Simple things like "is the udder warmer than usual?"  Or, "is one of the teats warmer than the other?"  It is possible the goat was just laying on that side or laying down just moments before you started milking...but it may be the beginings of mastitis too.

Another thing to observe..do the hooves need trimmed?  Just like people a goats hooves grow at different rates and are worn down at different rates - think of your own finger nails.  So, trimming at set intervals may not work for that animal.

One important question to ask yourself "Is this goat eating like normal?"  If not she may just be full of browse/hay or she may just be distracted by something.  But, being off her feed may be a symptom of a problem.

For example, in looking over my doe this morning.  Her coat is getting shiny and the winter coat is mostly shed so that is good.  I do need to trim her hooves soon especially one of the back ones.  But, she did not eat very much - it is possible her kid was distracting her.  Add the not eating to her breathing not sounding normal and I know I need to watch this goat closely.  It is possible she has simply caught a cold or something but if she starts running a fever too it may be the beginings of an infection.  I will have to check on her later today.

One of the most important things about milking or just feeding your animals.  Wash your hands especially if you are around other people during the day.  Washing before helps protect your animals from you and others.  Washing after helps to protect you from them and the germs they carry.

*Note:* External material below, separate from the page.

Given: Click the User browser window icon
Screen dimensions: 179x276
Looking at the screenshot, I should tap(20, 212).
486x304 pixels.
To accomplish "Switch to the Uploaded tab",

A few years ago I was having regular issues with mastitis.  I tried every thing I could think of and then I made the connection.  Sure it takes time to change clothes and wash properly after work.  But, staph infections are common in my work place and one way staph shows up in goats is as mastitis.  Everyone has staph on their hands but contact with other people means you have their staph on you as well.  Your does are used to the staph from you but not the strains from others.  Too much of the germ is a problem anyway.

And just so you know.  There have been a few studies now that indicate those hand sanitizing gels only work if they are on your hands long enough to dry completely before touching anything else.  Also, with frequent use of hand sanitizing gels the incidence of MRSA goes up.  I'm not sure I got the spelling right but it basically means the staph infection can't be killed by common antibiotics and maybe not the stronger ones either.

So over all plain ol' handwashing is the best. At least that is what I believe.

I just wanted to share this because I believe these things to be important.

Lisa


----------



## samssimonsays (May 25, 2016)

This is very helpful!


----------



## ldawntaylor (Jun 6, 2016)

Once again I want to share a few things I was thinking about today.  I guess milking is a good time for my thoughts to be wandering.

I have one goat that is having trouble.  I've dewormed her and she is holding her own.  She reinforces the importance for me of checking the condition of all of my goats not just the two I'm milking.  Also, the need to check physically not just visually.  Her long hair hides a lot.  I didn't realize she was in such a bad way.  I feel bad for her but all I can do now is keep giving water and feed chances and keep helping her to her feet if needed.  And do my best to not let this happen again.

Which leads in part to what I was thinking about.  How easy it is to look at the surface of something and not look any deeper. Whether it is apperances or situations. So often I see situations without really looking for the cause.  When, if I look for causes, then some times things can be changed.

On to another note.  

While I was milking the two does this morning my doeling, born this spring, was in the milk room.  I just want her to be used to the milk stand and used to being handled by me.  Anyway, I saw her watching the milking process and then look towards her own udder.  Then she shook her head like she was thinking "no way" or "how is that possible".  I've been amused by that ever since.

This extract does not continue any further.